Nur noch 56,8 Prozent der Wähler bringen die beiden noch immer so genannten Volksparteien hinter sich. 37,2 Prozent entfielen bei der Bundestagswahl 2009 auf die drei kleinen, die allesamt zweistellig wurden. Neben dem historischen Debakel der SPD prägt diese Diversifizierung der Wahlbevölkerung die Bundestagswahl. Nach Ansicht der Wahlforscher wird sich mit der stärkeren Ausdifferenzierung der Parteienwettbewerb auf nationaler Ebene neu justieren – und damit nachvollziehen, was in den Bundesländern längst Realität ist.

SPD-Debakel

An der Bewertung durch die Wähler allein kann es nicht gelegen haben: Im Kabinett wie als Partei schnitten die Sozialdemokraten in der Sicht der Befragten besser ab als noch bei der Bundestagswahl 2005, wie die Forschungsgruppe Wahlen in der Nachwahlanalyse schreibt. Dennoch verliert die SPD in alle Richtungen Wähler. Vor allem an die, die gar nicht wählten: 1.640.000 bisherige Anhänger verlor die SPD an dieses Lager. In einem themenarmen, nicht polarisierenden Wahlkampf sank die Wahlbeteiligung um 6,8 Prozent auf 70,8 Prozent.
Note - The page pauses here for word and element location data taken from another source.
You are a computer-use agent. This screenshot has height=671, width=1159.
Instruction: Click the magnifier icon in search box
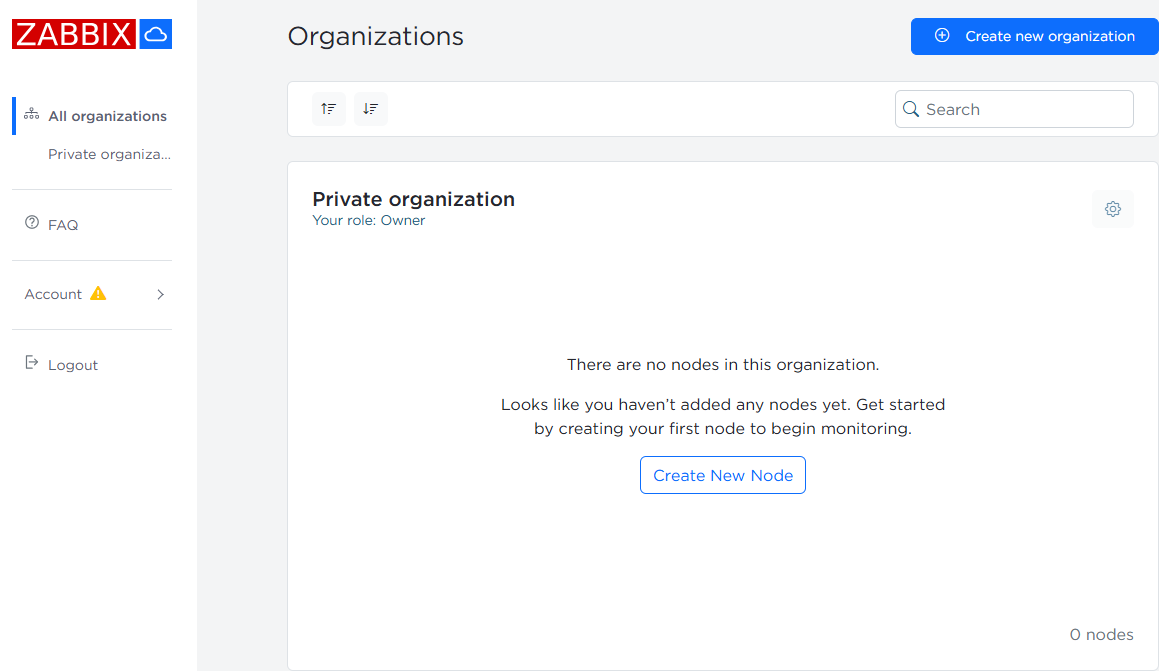(911, 109)
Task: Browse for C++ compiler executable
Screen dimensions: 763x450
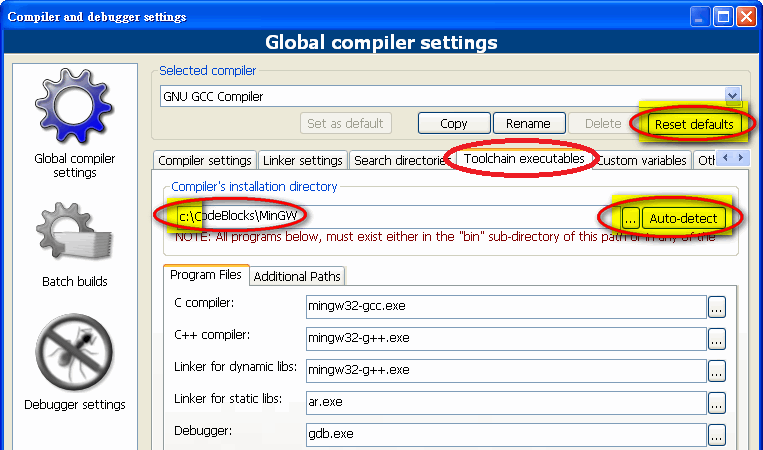Action: (716, 339)
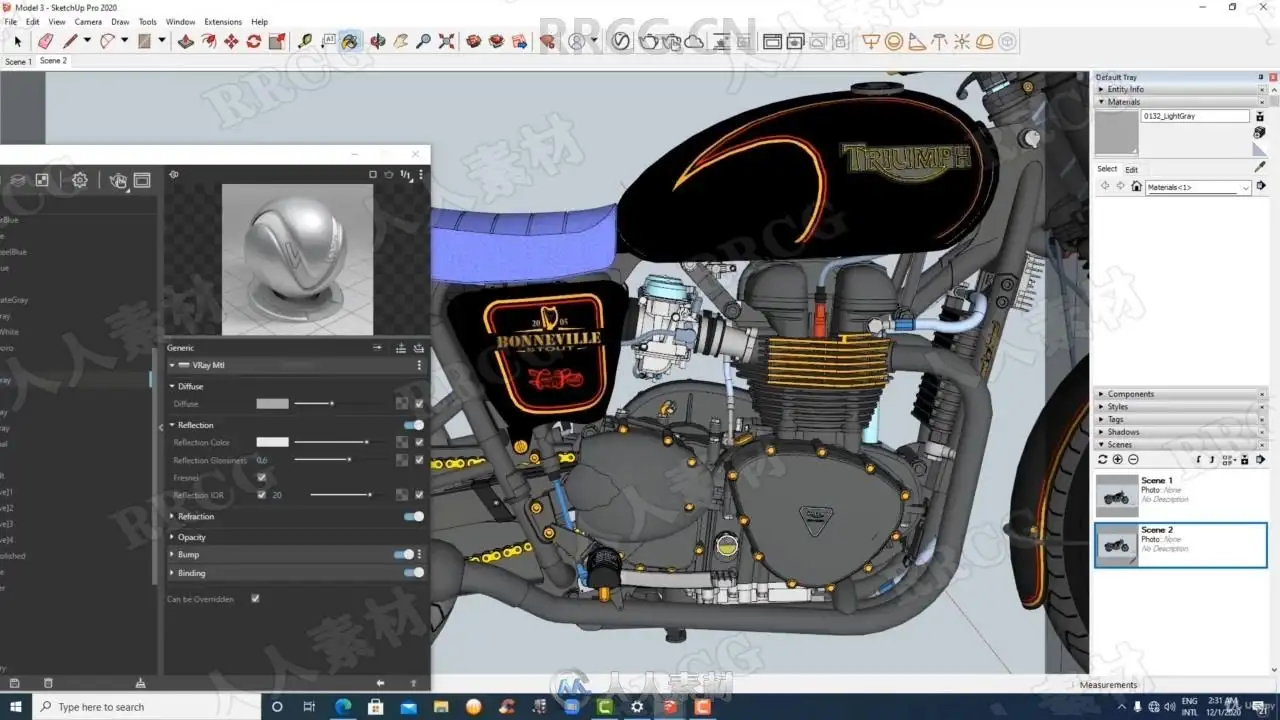This screenshot has width=1280, height=720.
Task: Click the V-Ray render teapot icon
Action: 650,41
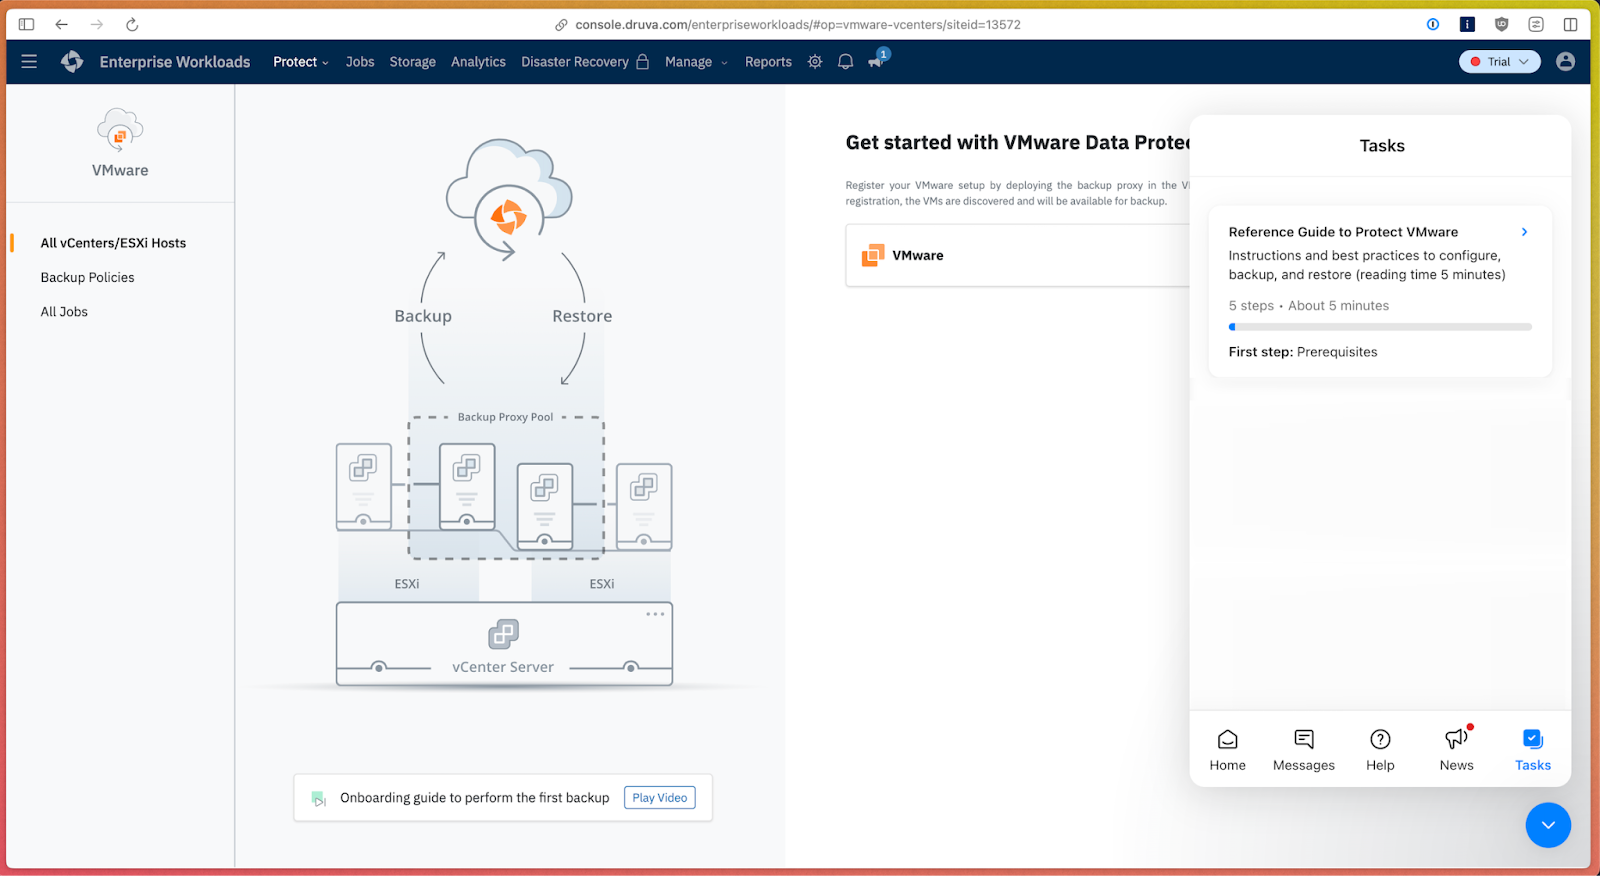The image size is (1600, 876).
Task: Open the hamburger navigation menu
Action: 29,62
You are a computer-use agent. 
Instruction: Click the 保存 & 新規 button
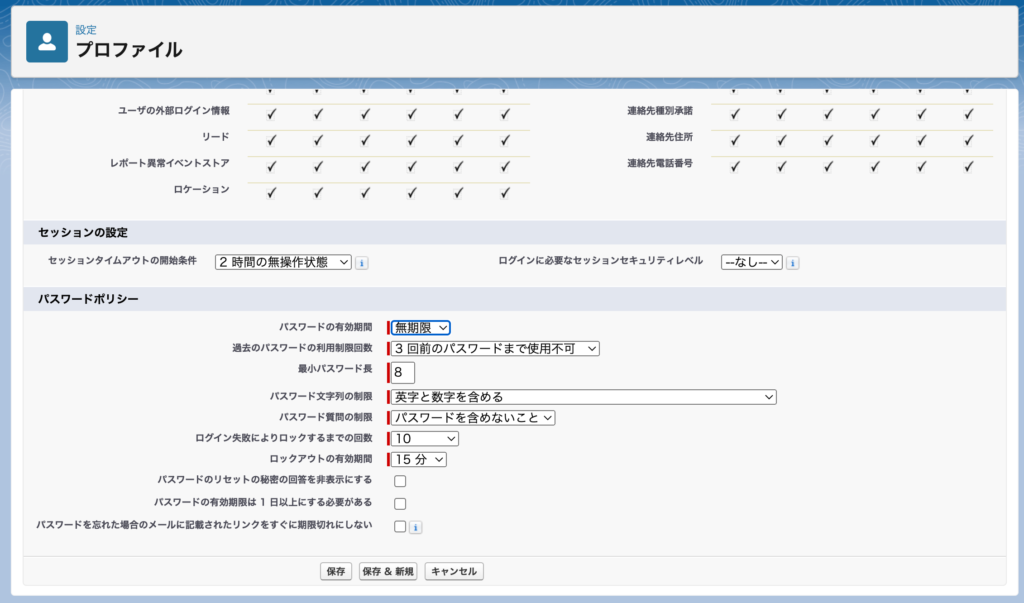click(x=388, y=572)
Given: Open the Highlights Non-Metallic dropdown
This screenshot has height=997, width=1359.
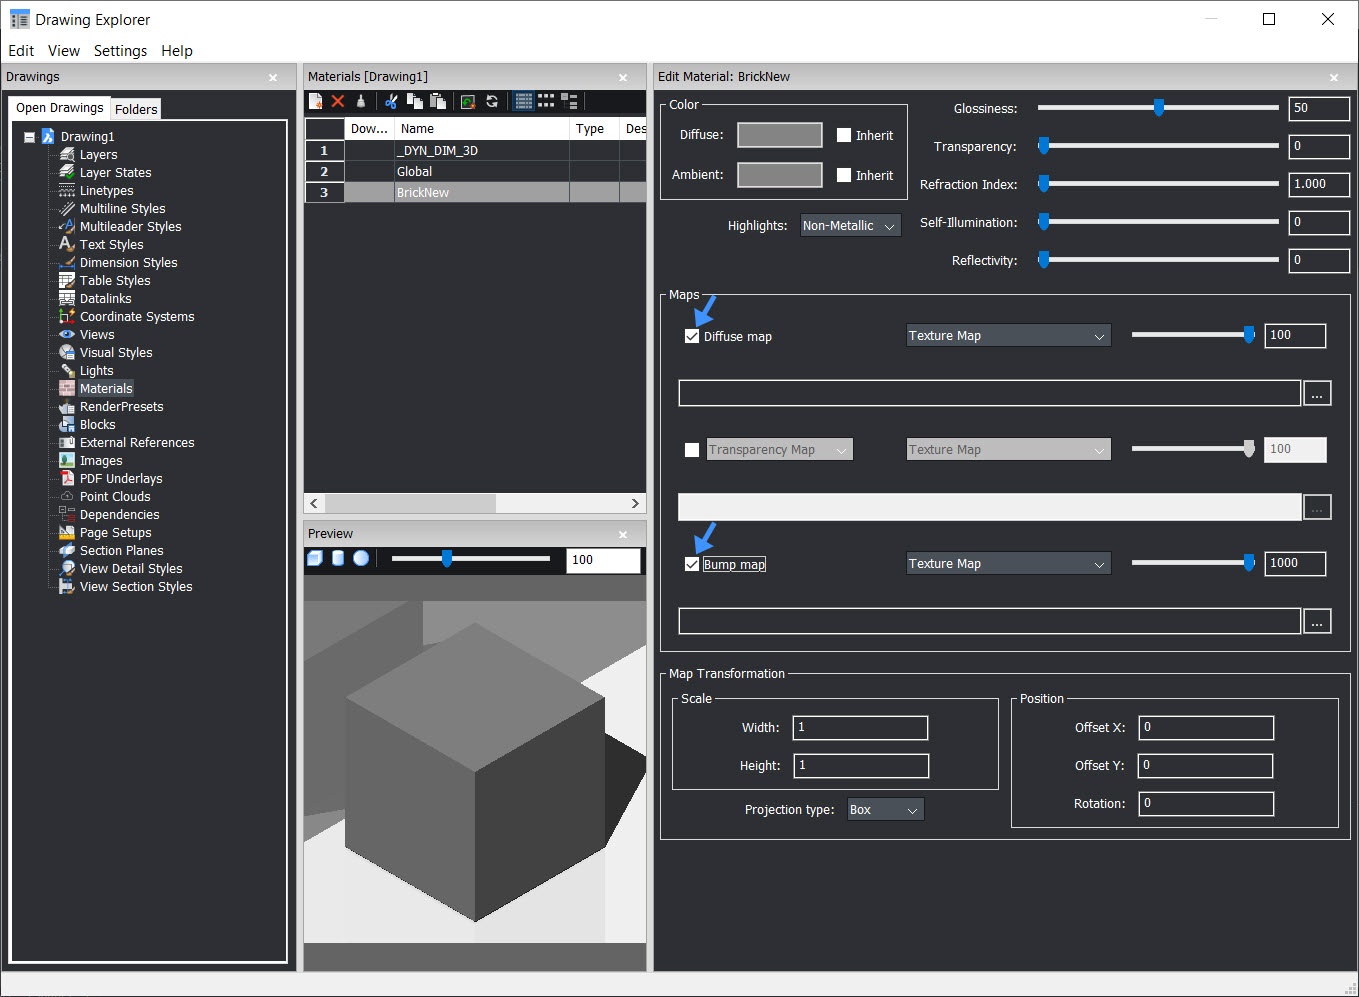Looking at the screenshot, I should point(850,226).
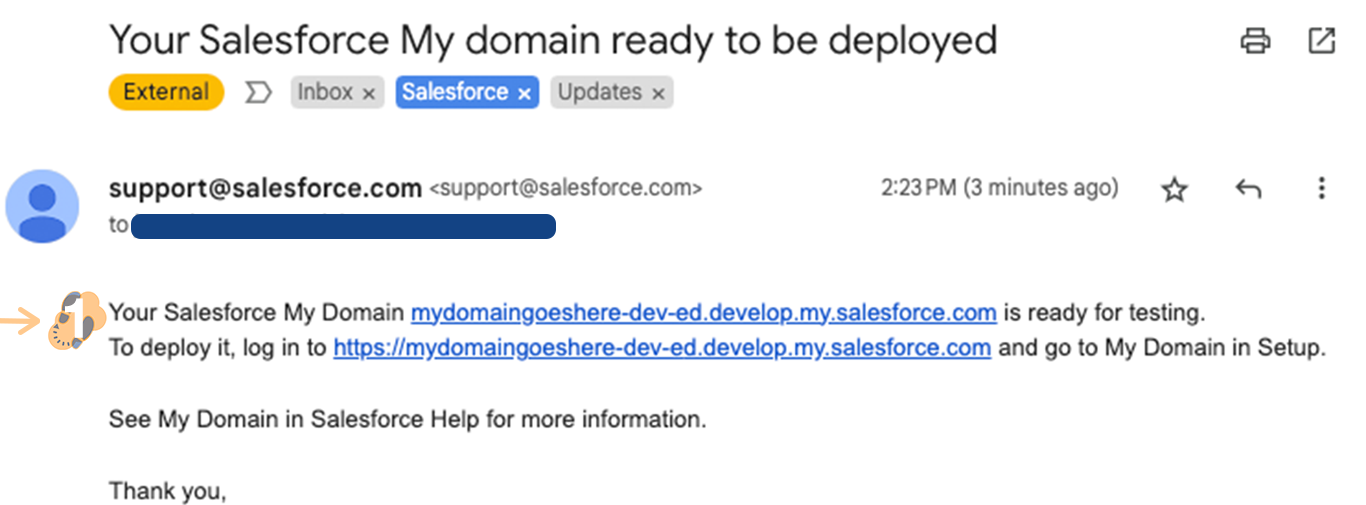The image size is (1366, 505).
Task: Click the orange step 1 marker badge
Action: (76, 321)
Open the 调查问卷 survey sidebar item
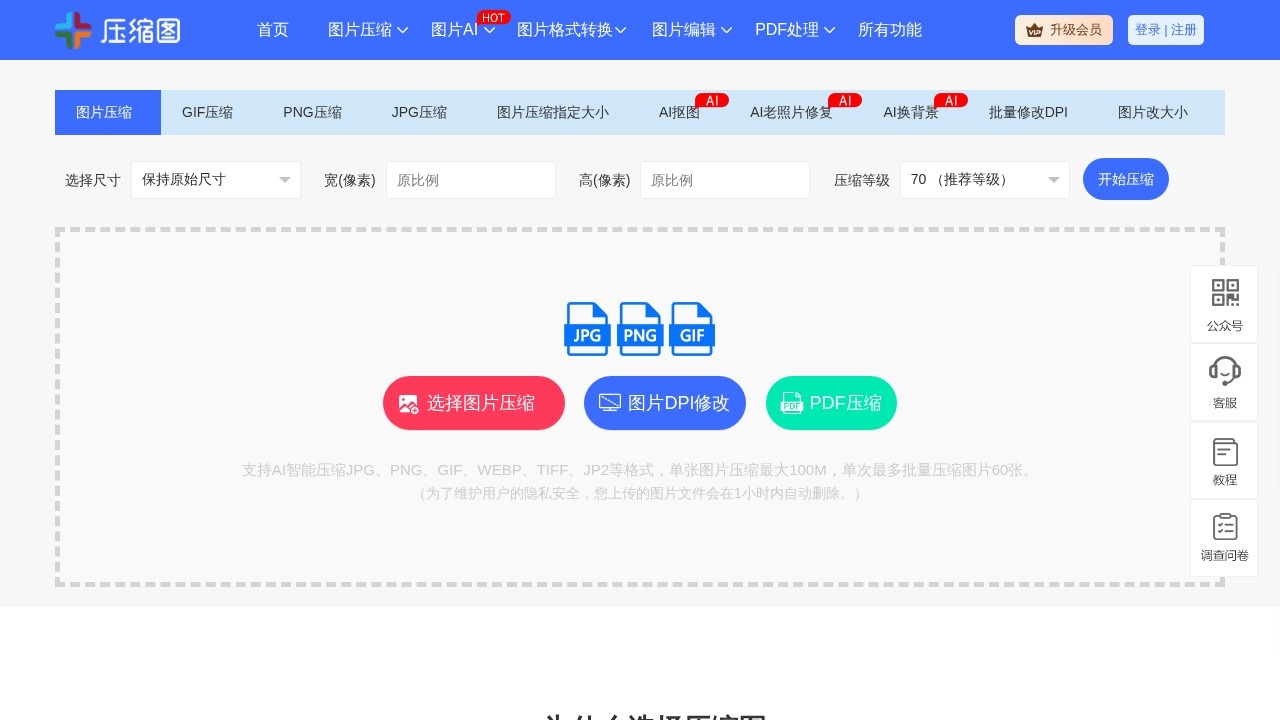 click(x=1224, y=537)
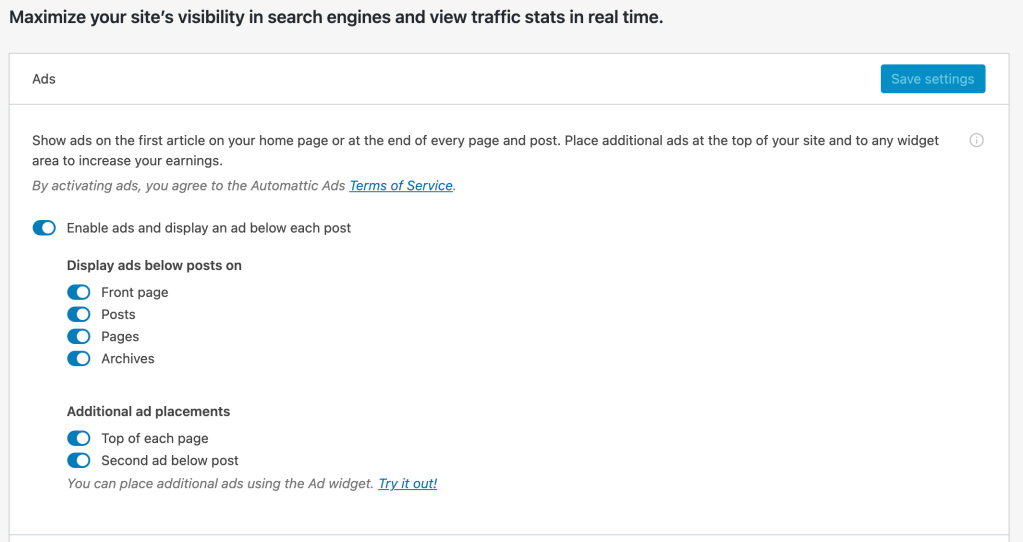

Insbesondere potenzielle SPD-Wähler blieben offenbar den Urnen fern. Nur 60 Prozent der Wähler von 2005 wählten „ihre“ SPD wieder, wie es das Meinungsforschungsinstitut Emnid formuliert. Laut Emnid fehlte es der SPD an klaren Positionen, einem markanten Kandidaten und an Glaubwürdigkeit. Zudem glaubten selbst SPD-Anhänger nicht an eine reale Machtperspektive.

Wählerwanderung

Nicht nur die SPD musste an die Nichtwähler abgeben. Der drittgrößte Treck wanderte laut Infratest dimap von den Unionsparteien in dieses Lager: insgesamt 920.000 bisherige Unionswähler. Noch mehr verlor die Union mit 1.111.000 bisherigen Wählern an die FDP. Allerdings sind es einzig die Sozialdemokraten, die nur Abgänge und keine Zuwanderungen von anderen Parteien verbuchen konnten. Die SPD legte damit einen Grundstein für den Erfolg der Linken. Allein von der SPD wanderten 780.000 zur Linken ab. Deren Zuwächse durch bisherige Unterstützer anderer Parteien sind ansonsten nicht weiter relevant, etwa 110.000 Wähler der Grünen und 70.000 Unterstützer aus dem Unionslager. Neben Nichtwählern und Linken gibt die SPD außerdem 710.000 Wähler an die Grünen ab, 620.000 an die Union und 430.000 an die FDP.